What was it like for the grandparents of God?

Late July brings one of my favorite celebrations in the Church year: the July 26th Memorial of Saints Ann and Joachim, the parents of Mary, the Mother of God. 

I had some early biases toward this feast. I grew up in a Queens, New York parish named for St. Ann. My parents gave me that moniker for my middle name when I was baptized, and I took it again when I was confirmed. My family always celebrated our patron saints’ feast days, and I was competitively (but uncharitably) pleased that I had two celebrations rather than one because I was the only one of my siblings to be baptized with a middle name.  

However, what I liked the most about this celebration was the thought that Christ – God Himself – had grandparents. I remember my own grandparents with much love and joy. These elders of my family were my roots, my heritage, and a cherished center of my early life.

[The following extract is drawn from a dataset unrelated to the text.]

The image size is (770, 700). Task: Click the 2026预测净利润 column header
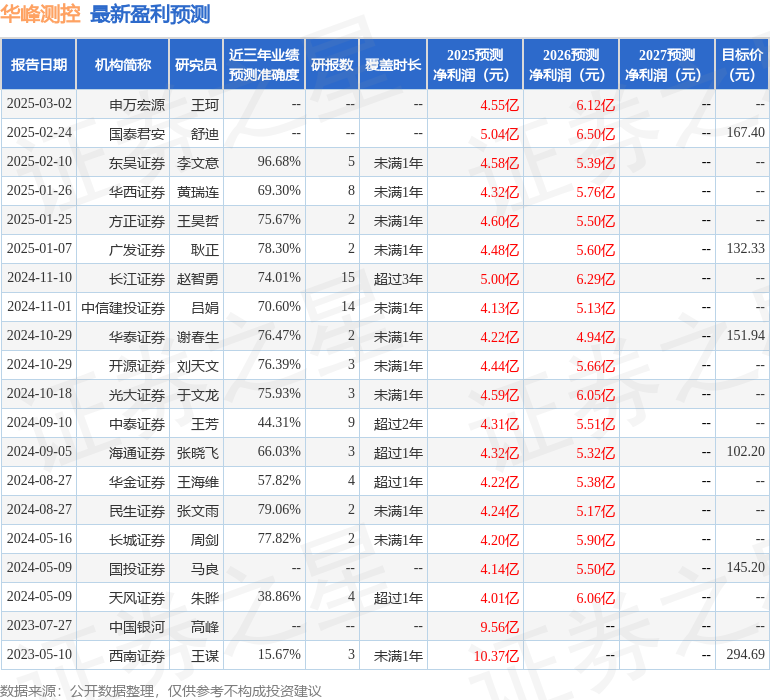pos(570,65)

Most pictures I see of St. Ann (and the oft-neglected St. Joachim) show her, or them, in their role as parents to Mary. They are often depicted teaching Mary to read, celebrating her presentation, or witnessing her wedding.  Occasionally, they are added to portraits of the Holy Family, gazing with love and awe from the corner of a painting of their daughter and her family.  

Yet, I also like to think of them as the grandparents of God. I wonder whether, in that extraordinary role, they experienced any ordinary times.

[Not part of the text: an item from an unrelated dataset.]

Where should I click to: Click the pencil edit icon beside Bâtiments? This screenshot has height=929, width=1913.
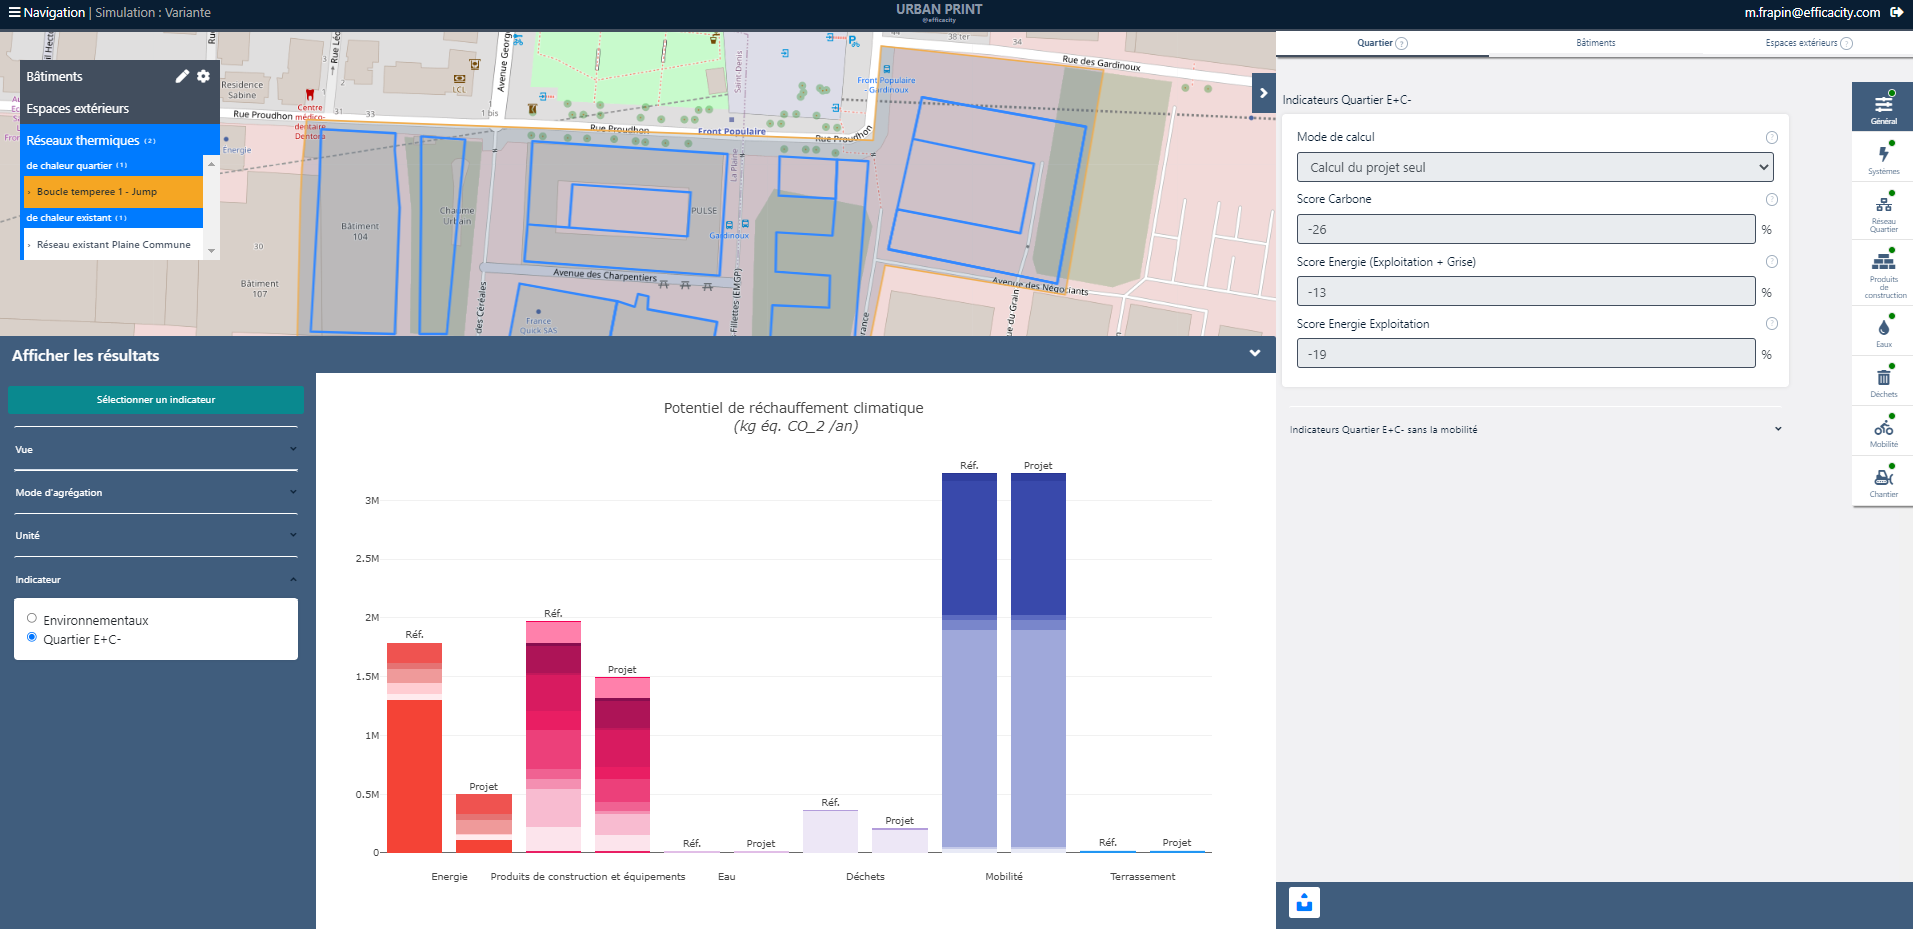[182, 76]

When Mary and Joseph were planning to marry, did her parents eagerly anticipate becoming grandparents, as do so many parents-of-the-bride? When Mary told them of the Annunciation, how much did they understand? Was their joy about their grandson mixed with fear? Did they worry, as parents do, when their pregnant daughter traveled to visit her cousin Elizabeth in the “hill country of Judea” or accompany Joseph to Bethlehem while carrying their grandson in her womb?

Did they visit their infant grandson at His birth or His presentation and give their daughter, a new mother, advice on caring for Him? Did they ever watch Him play as a toddler and hear His first words or see His first steps? Did they ever make a special food He liked as a treat or tuck Him into bed at night? In those “hidden” years of Christ’s youth, did they watch Him grow in strength and knowledge? Did they ever have the chance to tell Him childhood stories of His mother’s life as a young girl? Did they speak of Him to their friends and pray for Him when they worshipped at the temple? 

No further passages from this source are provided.